Sha Xiaopeng, Guan Zheng, Wang Ying, Han Jinglu, Wang Yi, Chen Zhaojun
Hebei Key Laboratory of Micro-Nano Precision Optical Sensing and Measurement Technology, Qinhuangdao, China.
School of Control Engineering, Northeastern University at Qinhuangdao, Qinhuangdao, China.
Digit Health. 2025 May 21;11:20552076251343696. doi: 10.1177/20552076251343696. eCollection 2025 Jan-Dec.
Traditional Chinese medicine (TCM) tongue diagnosis, through the comprehensive observation of tongue's diverse characteristics, allows an understanding of the state of the body's viscera as well as Qi and blood levels. Automatic tongue image recognition methods could support TCM practitioners by providing auxiliary diagnostic suggestions. However, most learning-based methods often address a narrow scope of the tongue's attributes, failing to fully exploit the information contained within the tongue images.
To classify multifaceted tongue characteristics, and fully utilize the latent correlation information between tongue segmentation and classification tasks, we proposed a multi-task joint learning network for simultaneous tongue body segmentation and multi-label Classification, named SSC-Net.
Firstly, the shared feature encoder extracts features for both segmentation and classification tasks, where the segmentation result is utilized to mask redundant features that may impede classification accuracy. Subsequently, the ROI extraction module locates and extracts the tongue body region, and the feature fusion module combines tongue body features from bottom to top. Finally, a fine-grained classification module is employed for multi-label classification on multiple tongue characteristics.
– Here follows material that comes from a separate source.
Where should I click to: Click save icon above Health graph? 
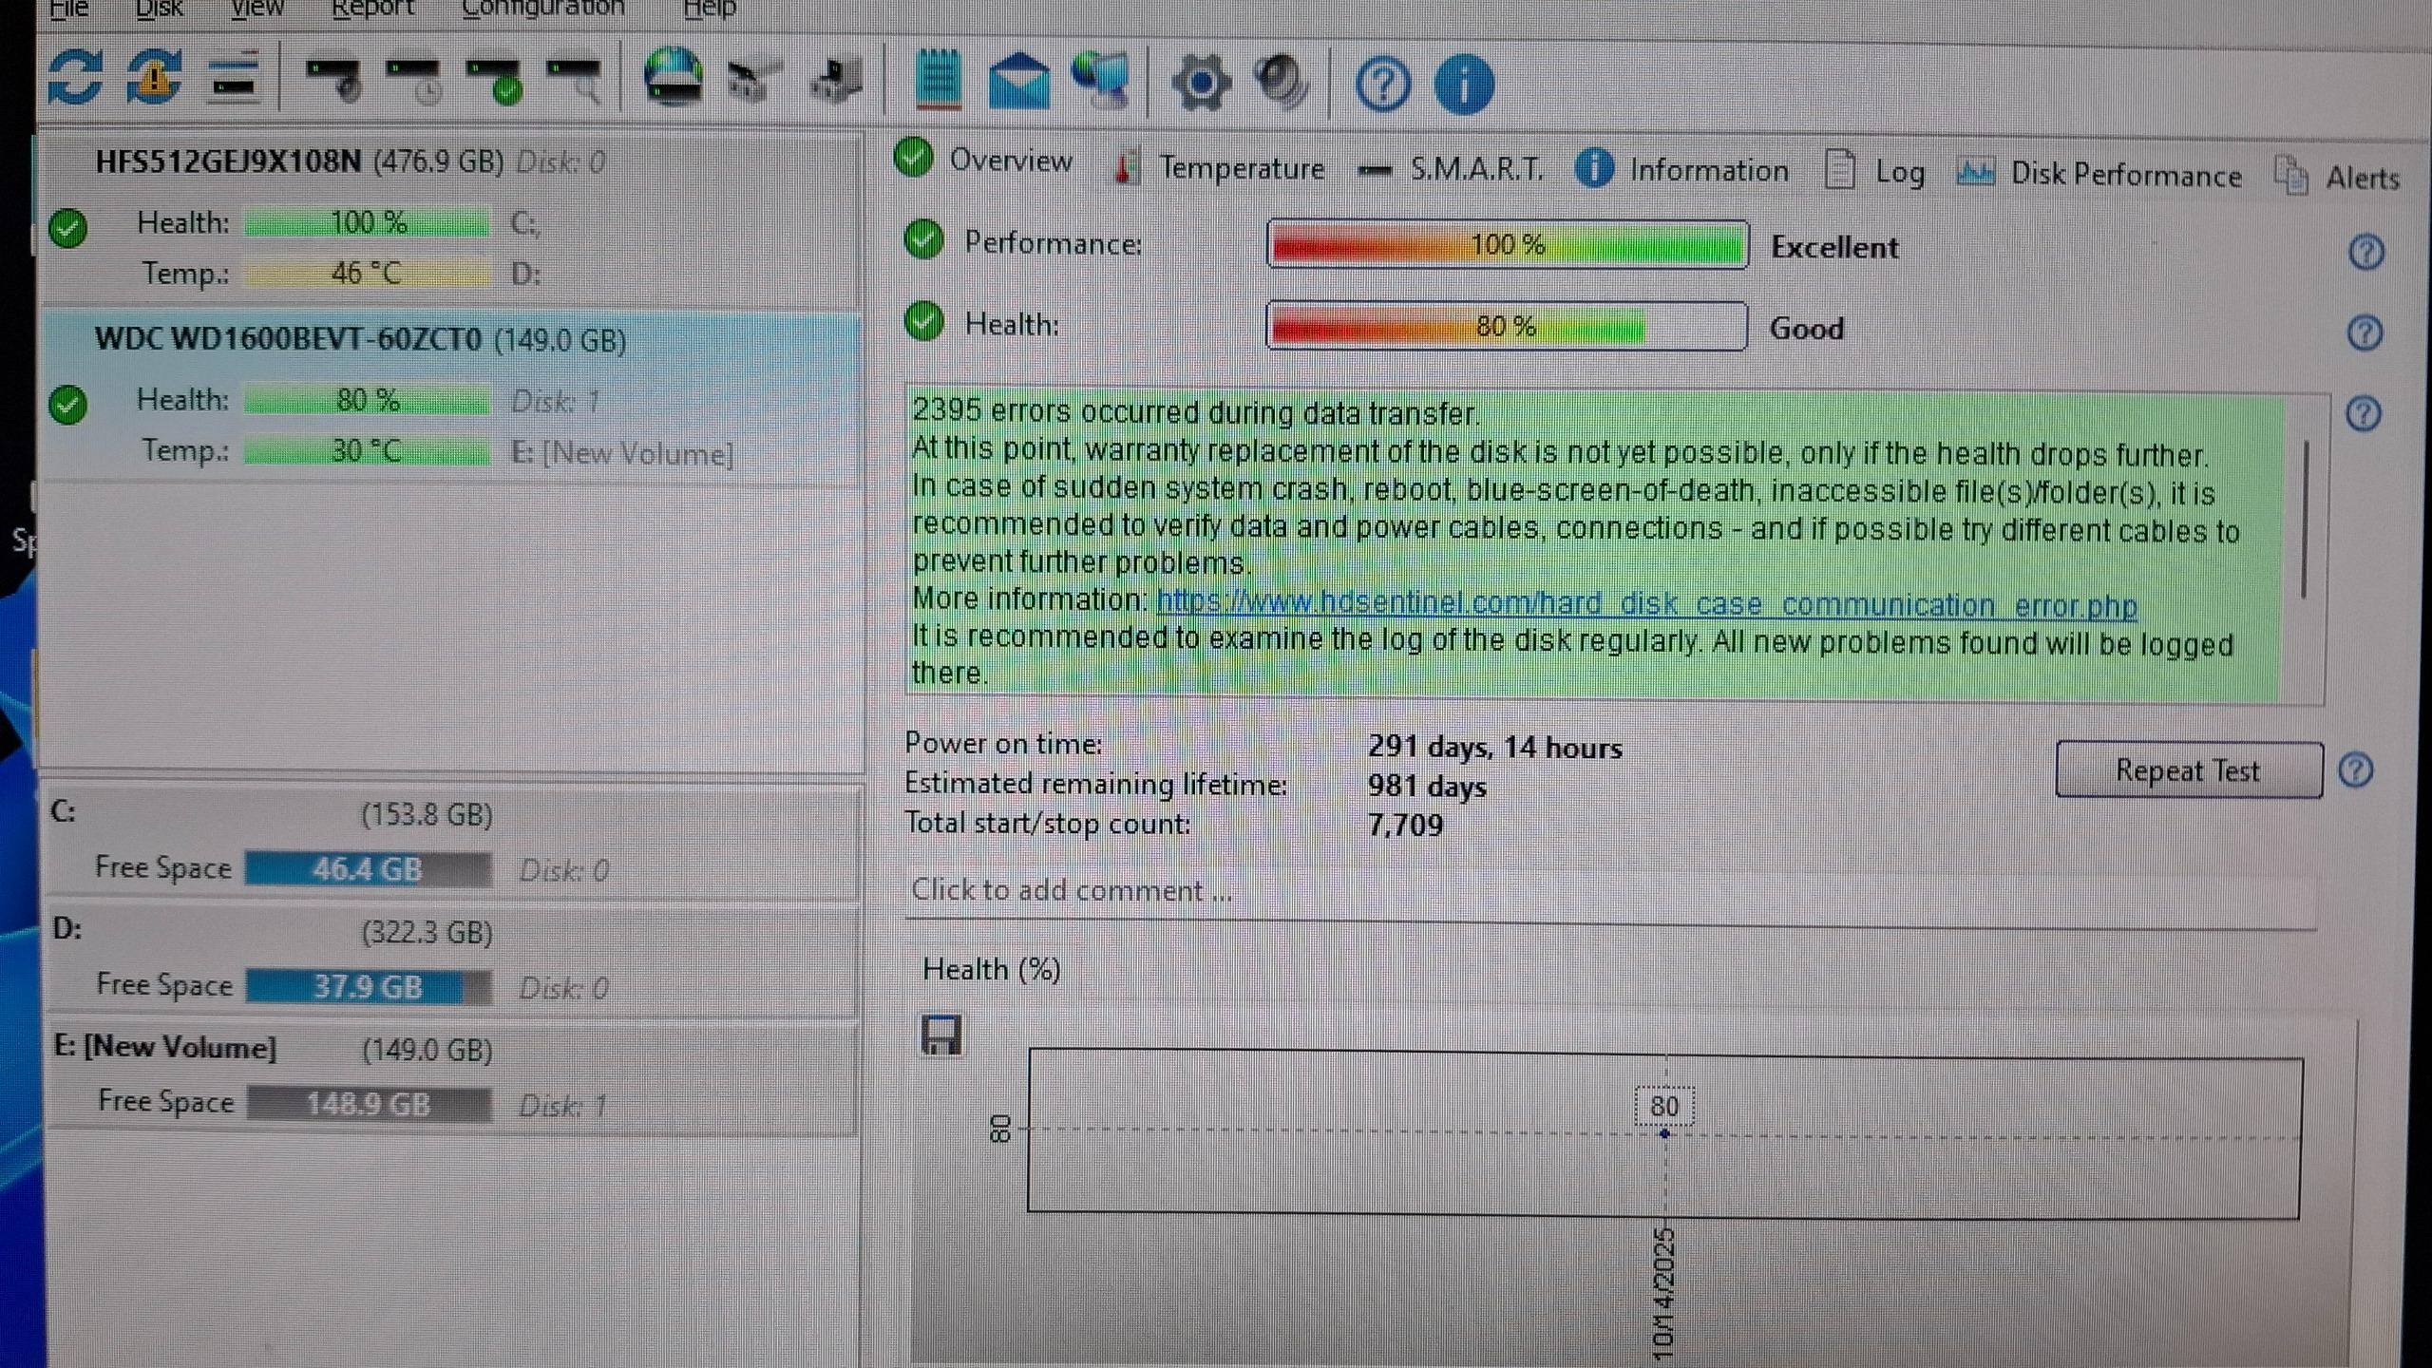coord(941,1035)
To evaluate the performance of the SSC-Net, we collected a tongue image dataset, BUCM, and conducted extensive experiments on it. The experimental results show that the proposed method when segmenting and classifying simultaneously, achieved 0.9943 DSC for the segmentation task, 92.02 mAP, and 0.851 overall F1-score for the classification task.
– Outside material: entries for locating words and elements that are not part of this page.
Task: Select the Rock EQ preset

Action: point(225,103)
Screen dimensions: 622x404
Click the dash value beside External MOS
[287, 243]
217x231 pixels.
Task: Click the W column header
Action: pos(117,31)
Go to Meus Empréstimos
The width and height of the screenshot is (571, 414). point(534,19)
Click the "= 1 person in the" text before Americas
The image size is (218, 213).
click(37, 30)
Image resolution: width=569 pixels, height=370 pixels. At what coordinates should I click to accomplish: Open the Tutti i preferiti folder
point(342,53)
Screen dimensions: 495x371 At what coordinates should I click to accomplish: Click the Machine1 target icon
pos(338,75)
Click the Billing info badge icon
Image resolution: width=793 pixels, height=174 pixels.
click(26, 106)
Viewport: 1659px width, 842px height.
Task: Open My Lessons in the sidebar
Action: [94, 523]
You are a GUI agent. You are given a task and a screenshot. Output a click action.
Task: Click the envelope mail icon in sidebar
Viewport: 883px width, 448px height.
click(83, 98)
The proposed method can effectively classify multiple tongue characteristics with the support of the multi-task learning strategy and the integration of a fine-grained classification module. Code is available here.
中医舌诊通过对舌象多种特征的综合观察,可以了解人体脏腑及气血的状态。自动舌象识别方法可为中医从业者提供辅助诊断建议。然而,大多数基于学习的方法往往只涉及舌象属性的狭窄范围,未能充分利用舌象图像中包含的信息。
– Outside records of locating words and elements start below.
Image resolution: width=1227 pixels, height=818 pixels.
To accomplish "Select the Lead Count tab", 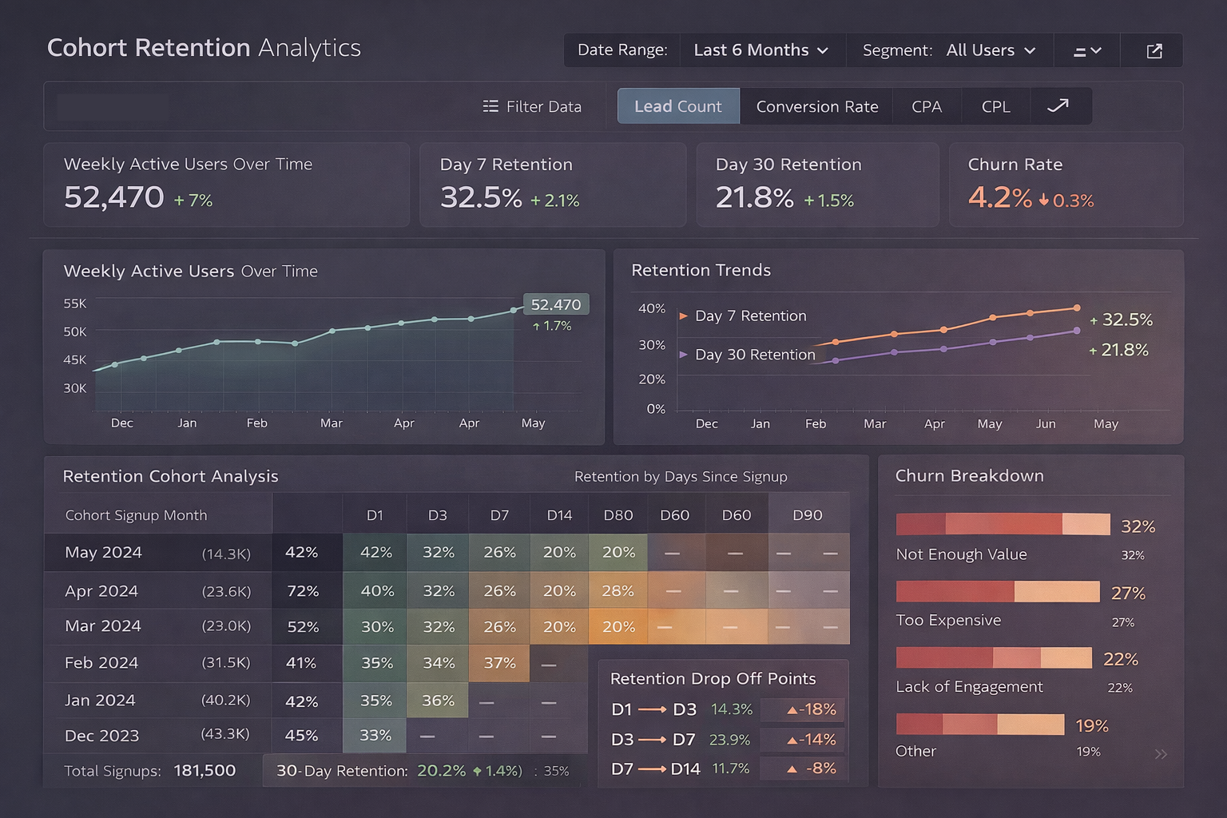I will click(678, 106).
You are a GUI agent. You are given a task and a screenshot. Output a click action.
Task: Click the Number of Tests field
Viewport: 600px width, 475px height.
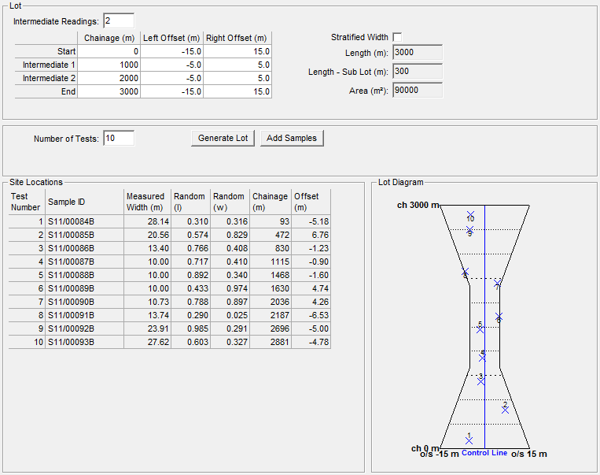(x=119, y=139)
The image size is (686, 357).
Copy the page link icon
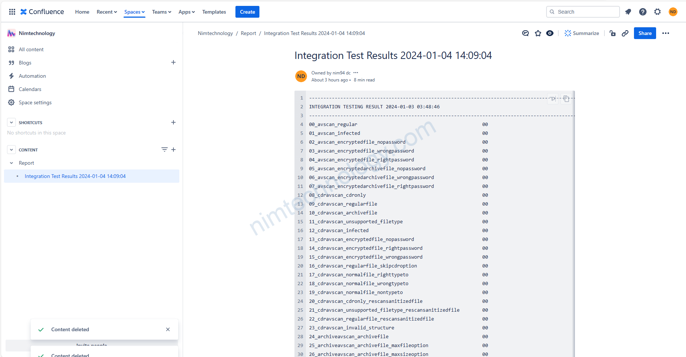[x=625, y=33]
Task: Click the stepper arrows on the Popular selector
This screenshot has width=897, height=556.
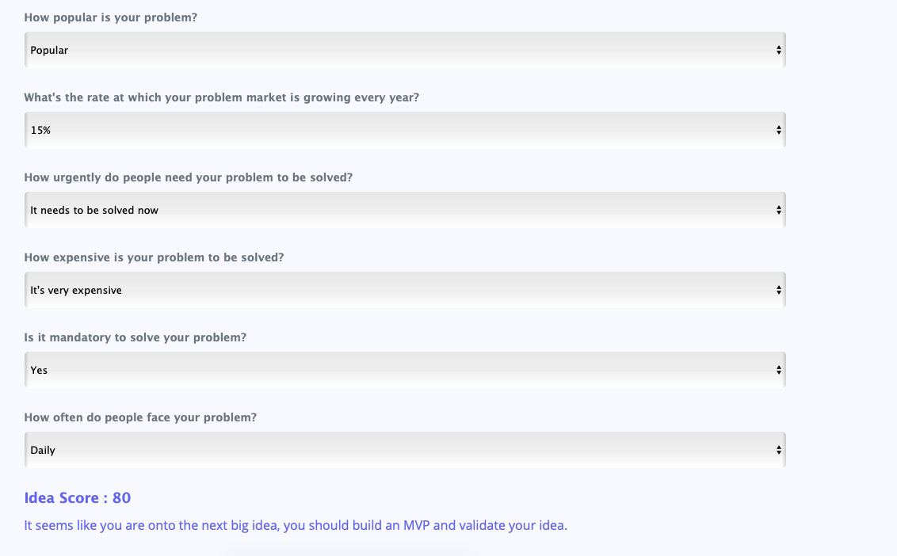Action: 779,49
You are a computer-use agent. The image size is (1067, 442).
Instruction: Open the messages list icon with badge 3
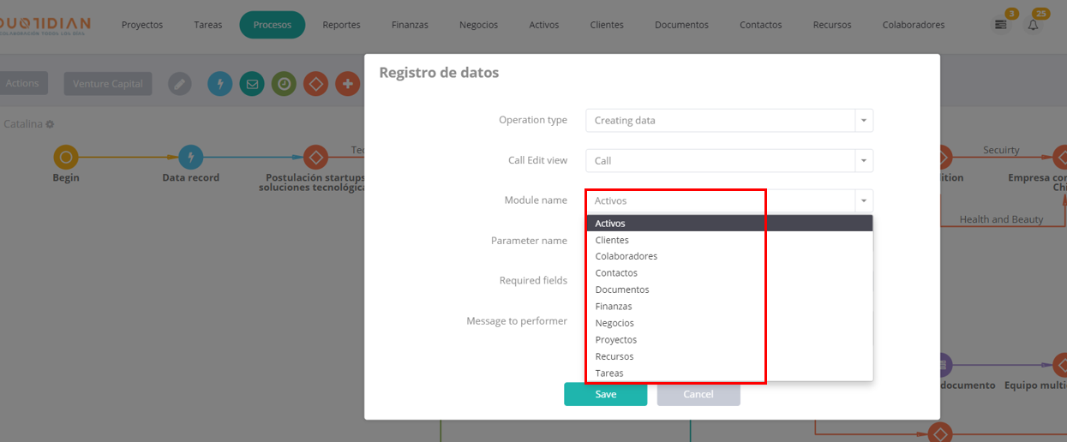point(1000,25)
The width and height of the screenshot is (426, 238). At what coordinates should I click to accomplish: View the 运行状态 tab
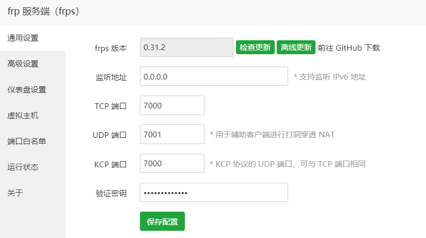(x=23, y=167)
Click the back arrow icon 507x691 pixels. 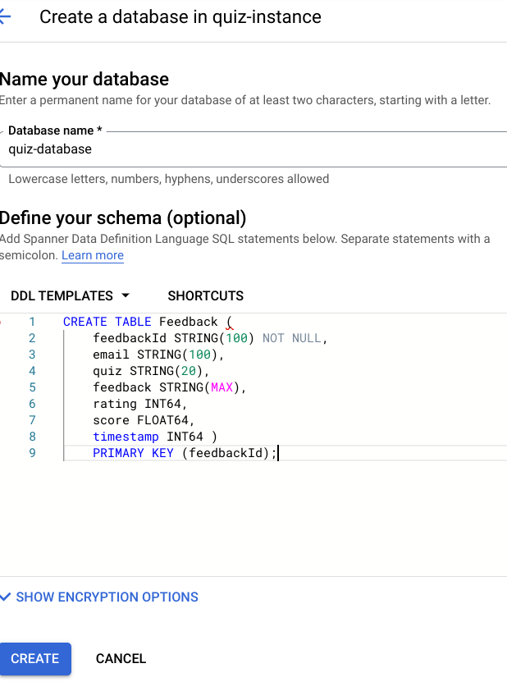[x=5, y=16]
为了对多方面的舌象特征进行分类,并充分利用舌象分割与分类任务之间的潜在关联信息,我们提出了一种用于同时进行舌体分割和多标签分类的多任务联合学习网络,即SSC-Net。
首先,共享特征编码器为分割和分类任务提取特征,其中分割结果用于屏蔽可能妨碍分类准确性的冗余特征。随后,感兴趣区域(ROI)提取模块定位并提取舌体区域,特征融合模块从下到上组合舌体特征。最后,采用细粒度分类模块对多种舌象特征进行多标签分类。
为了评估SSC-Net的性能,我们收集了一个舌象图像数据集BUCM,并在其上进行了广泛的实验。实验结果表明,该方法在同时进行分割和分类时,分割任务的Dice相似系数(DSC)达到0.9943,分类任务的平均精度均值(mAP)为92.02,总体F1分数为0.851。
所提出的方法在多任务学习策略和细粒度分类模块的集成支持下,能够有效地对多种舌象特征进行分类。代码可在此处获取。